I want to suggest to the OP that they should try asking on Unix & Linux instead. The question is very much on topic there as well and, given the tastes of the U&L community, is actually far more likely to attract interest and answers.

However, since we can no longer migrate questions that are more than 60 days old and since we have decided that cross-posting is against the rules, I don't know what to suggest to the OP. The options I can see are:

  • Delete the original question, post again on U&L. This has the obvious drawback of also deleting the perfectly good and useful answers that the question has already received. While none of them is the answer that will solve the OP's problem, they may very well help the next user to come along and deleting them would remove good content.

  • Tell them to post again on U&L without deleting the original. This would be cross-posting which is against the rules.

  • Tell them to reformulate the question in such a way as to not be a complete duplicate. This seems to be asking a bit too much. The OP has already done a good job of writing the question out, explaining the issue and providing examples of what they've tried. Asking them to reformulate just to get around our rules seems a bit much. How much work can we reasonably expect from our users? Just how many hoops should they go through to ask a question?

I was thinking of posting the question myself. This is one of the less rational sides of our stance on cross-posting. Were I and not the OP to ask the exact same question on U&L, it would not be considered cross-posting.

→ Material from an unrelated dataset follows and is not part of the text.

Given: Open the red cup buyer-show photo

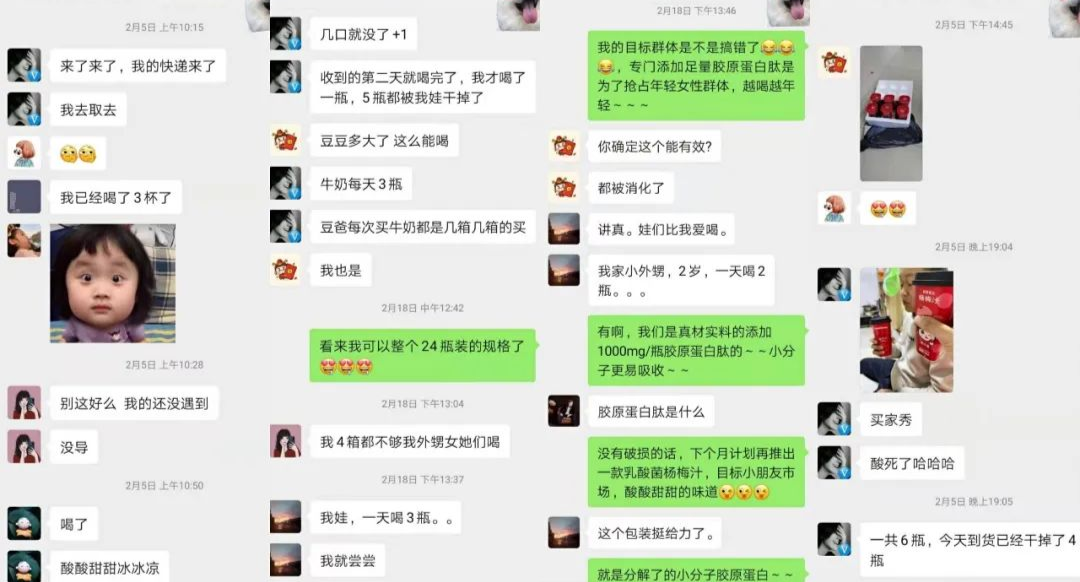Looking at the screenshot, I should (x=906, y=330).
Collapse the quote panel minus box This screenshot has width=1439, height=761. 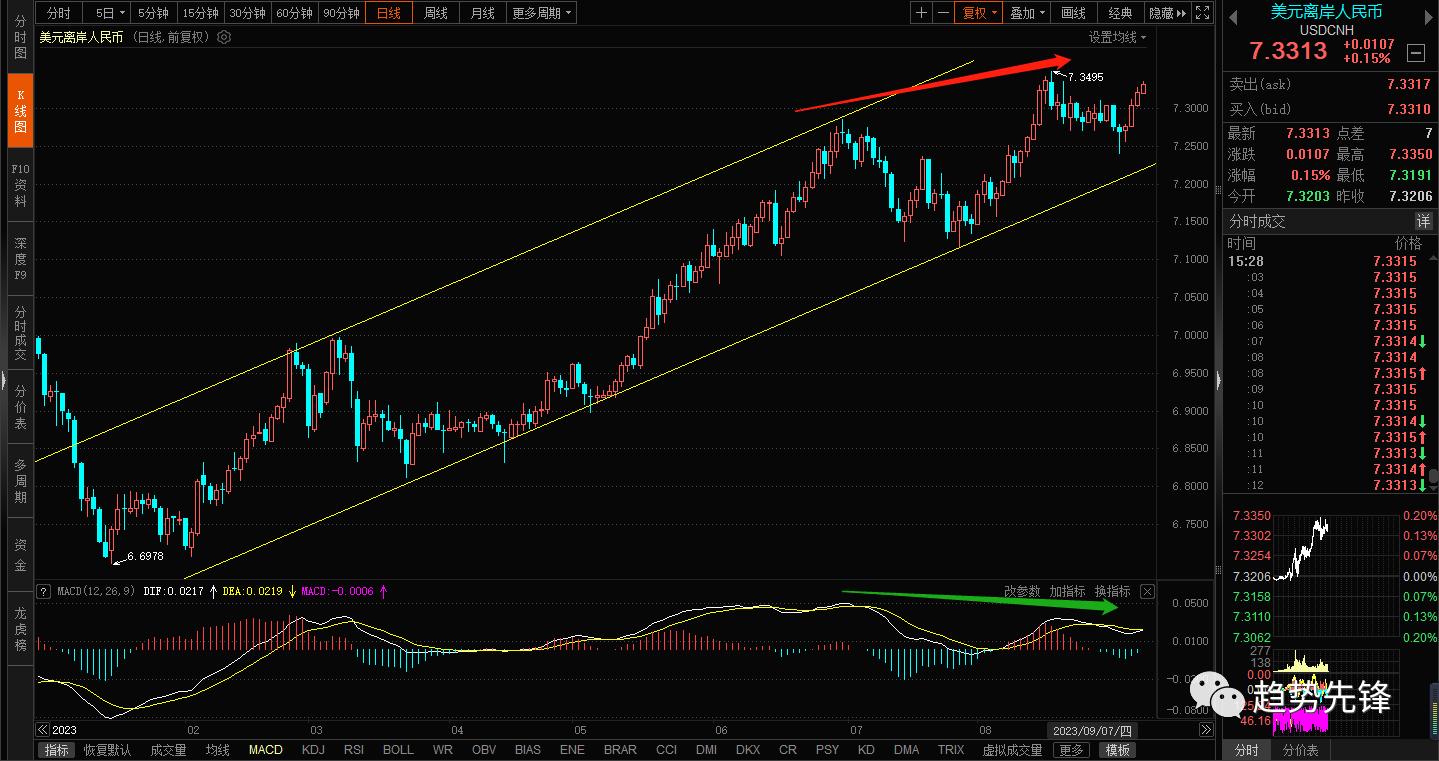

However, I don't know the details of what the OP wants to do and, in any case, it's not my question but the OP's.

The obvious solution is to allow mods to migrate questions irrespective of how old they are (I honestly have no idea why this is not the case already). Alternatively, we could relax our position on cross-posting, perhaps allowing questions that are on topic on multiple sites (e.g. U&L, AU and SU) to be posted on all of them and have some kind of mechanism to share the answers.

Under the current system, what else can the OP do? Are there any other options?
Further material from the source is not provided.